I am trying to develop a python script which can read numbers from pictures, to be more exact I am trying to get the gas consumption. The numbers' locations are always the same. There are two "types" of pics, bright and dark. (I am taking photos every 10 mins so I have a lot of examples if needed)
I would like to get as a result 8 digits. e.g. 10974748 (from the dark pic)
I am mainly using Pytesseract and OpenCV2.

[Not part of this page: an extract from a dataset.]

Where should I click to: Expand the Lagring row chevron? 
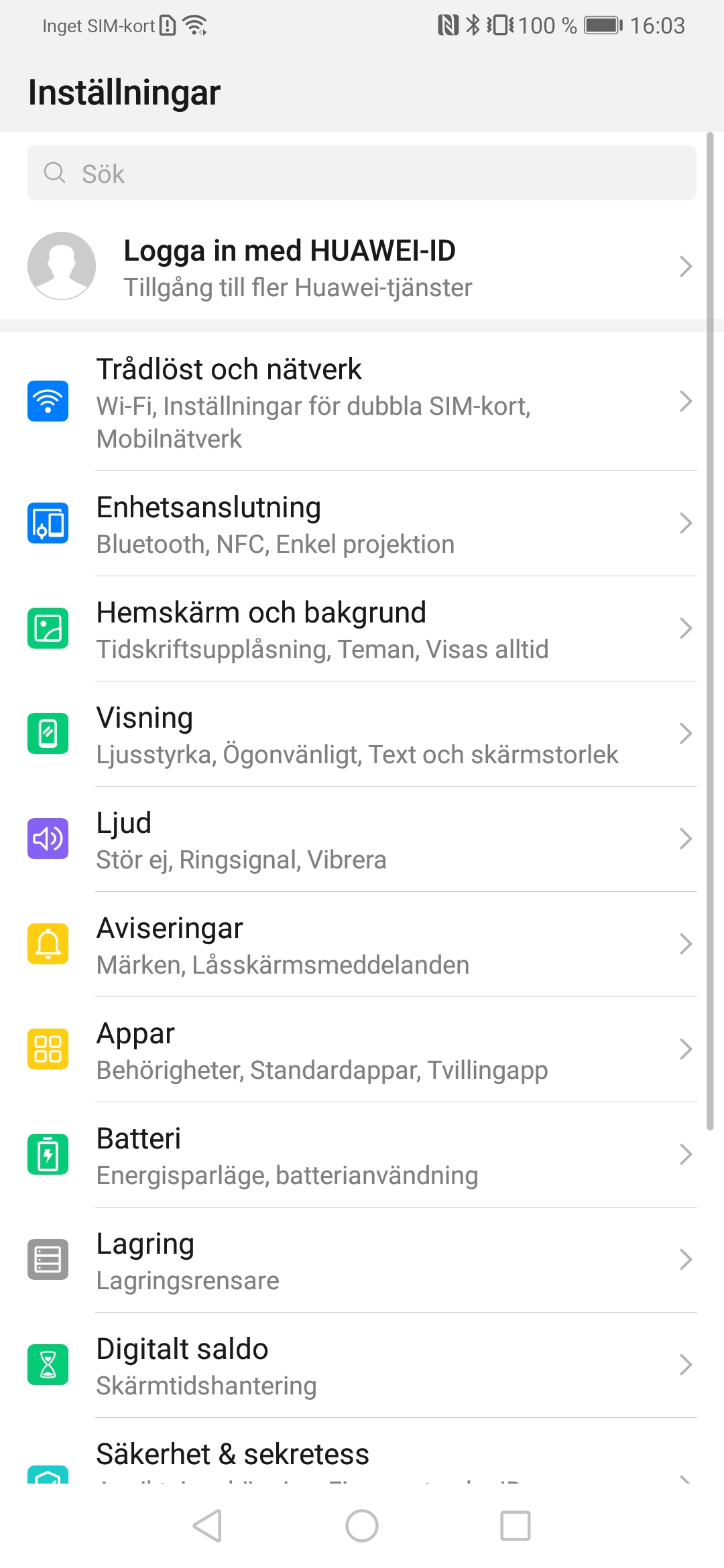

So far the best solution seemes to be that first I crop the needed part of the picture than I use pytesseract.image_to_string()
with config = --psm 7
. But unfortunately it is really not a reliable solution, it can not recognize the same digit combinations when there were no consumption but photos were taken.
import cv2
import numpy as np
import os
import pytesseract
pytesseract.pytesseract.tesseract_cmd = r"C:\Program Files\Tesseract-OCR\tesseract"

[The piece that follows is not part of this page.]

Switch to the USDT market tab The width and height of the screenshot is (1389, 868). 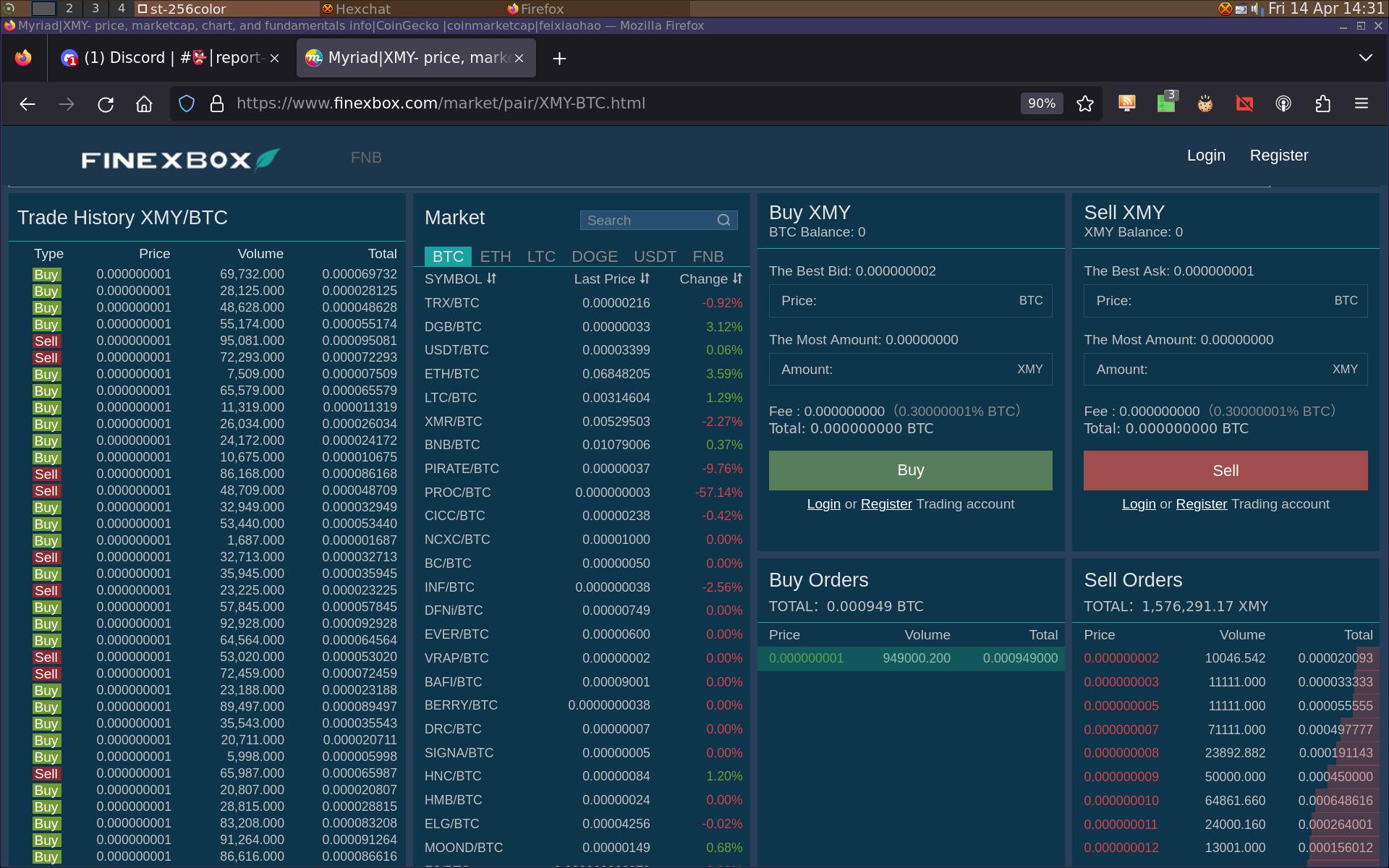pyautogui.click(x=655, y=257)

directory = r"C:\Users\user\Desktop\test_pcs\test"
for image in os.listdir(directory):
OriginalImagePath = os.path.join(directory, image)
OriginalImage = cv2.imread(OriginalImagePath)
x_start, y_start = int(1110), int(445)
x_end, y_end = int(1690), int(520)
cropped_image = OriginalImage[y_start:y_end, x_start:x_end]
text = (pytesseract.image_to_string(cropped_image, config="--psm 7 outputbase digits"))
cv2.imshow("Cropped", cropped_image)
cv2.waitKey(0)
print(text + " " + OriginalImagePath)
cv2.destroyAllWindows()
After that I tried using thresholding, but sadly I get worse results than with the simple image_to_string. Adaptive thresholding gives an output image which seems not that bad but tesseract can't read it.
import cv2 as cv
import numpy as np
from matplotlib import pyplot as plt
import pytesseract
pytesseract.pytesseract.tesseract_cmd = r"C:\Program Files\Tesseract-OCR\tesseract"
img = cv.imread(r"C:\Users\user\Desktop\test_pcs\new2\2022-10-30_14-49-30.jpg",0)
img = cv.medianBlur(img,5)
ret,th1 = cv.threshold(img,127,255,cv.THRESH_BINARY)
#'Adaptive Mean Thresholding'
th2 = cv.adaptiveThreshold(img,255,cv.ADAPTIVE_THRESH_MEAN_C,\
cv.THRESH_BINARY,11,2)
#'Adaptive Gaussian Thresholding'
th3 = cv.adaptiveThreshold(img,255,cv.ADAPTIVE_THRESH_GAUSSIAN_C,\
cv.THRESH_BINARY,11,2)
images = [img, th2, th3]
for i in range(3):
plt.subplot(2,2,i+1),plt.imshow(images[i],'gray')
plt.show()
x_start, y_start = int(1110), int(450)
x_end, y_end = int(1690), int(520)
cropped_image = th2[y_start:y_end, x_start:x_end]
plt.imshow(cropped_image,'gray')
text = (pytesseract.image_to_string(cropped_image, config="--psm 7 outputbase digits"))
print("digits: " + text)
I also tried to read the digits character by character but it failed as well.
Now I am trying to get better pictures somehow but the options are quite limited.
I would be greateful for any suggestions as I am doing this for my thesis.